D2 Dopamine Receptors Modulate Gα-Subunit Coupling of the CB1 Cannabinoid Receptor

Abstract

CB₁ cannabinoid (CB₁) and D₂ dopamine (D₂) receptors are known to couple to the G protein Gα_i/o. It has been reported that concurrent activation of D₂ receptors and CB₁ receptors, in primary striatal neuronal culture, promotes functional CB₁ receptor coupling to Gα_s resulting in elevations in intracellular cyclic AMP levels.
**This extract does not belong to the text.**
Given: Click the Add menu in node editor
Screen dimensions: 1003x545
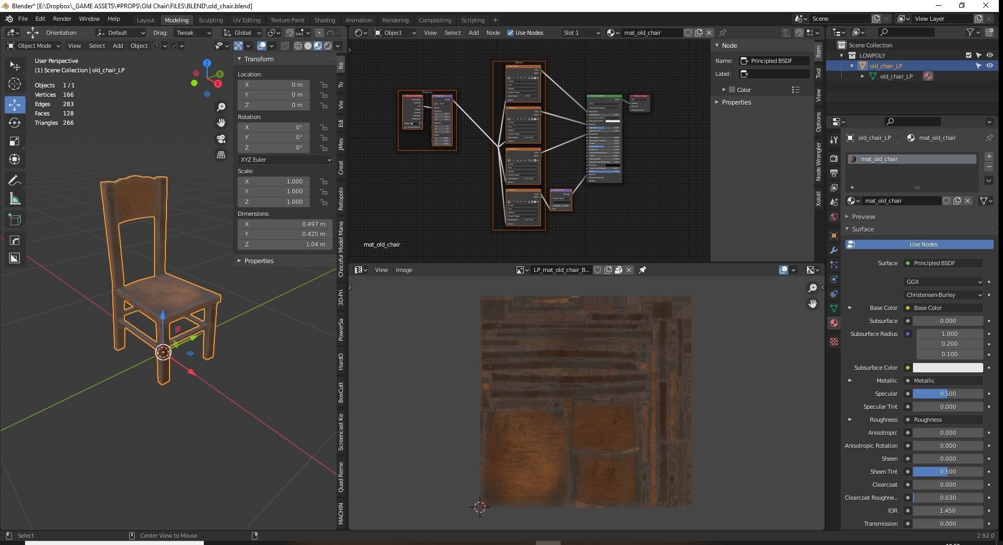Looking at the screenshot, I should coord(473,33).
We now report that in the absence of D₂ receptors, acute activation of CB₁ receptors inhibits cyclic AMP accumulation, whereas the presence of D₂ receptors promotes CB₁-stimulated cAMP accumulation, presumably through Gα_s. This Gα_s subunit switching was not prevented by pertussis toxin treatment and occurred in the presence and absence of D₂ receptor activation. Thus, coexpression of the D₂ receptor with the CB₁ receptor was sufficient to switch the coupling of the CB₁ receptors from Gα_i/o to Gα_s. Persistent activation of D₂ receptors resulted in heterologous sensitization of adenylate cyclase to subsequent stimulation by forskolin, whereas the persistent activation of CB₁ receptors did not. Additional studies in human embryonic kidney cells cotransfected with D₂ and CB₁ receptors revealed that persistent activation (18 h) of D₂ receptors induced a switch of CB₁ receptor coupling from Gα_s to Gα_i/o. This D₂ receptor-induced effect allowed for CB₁ receptor-mediated inhibition of cyclic AMP accumulation. The present studies suggest D₂ receptors may have a significant modulatory role in determining the G protein coupling specificity of CB₁ receptors.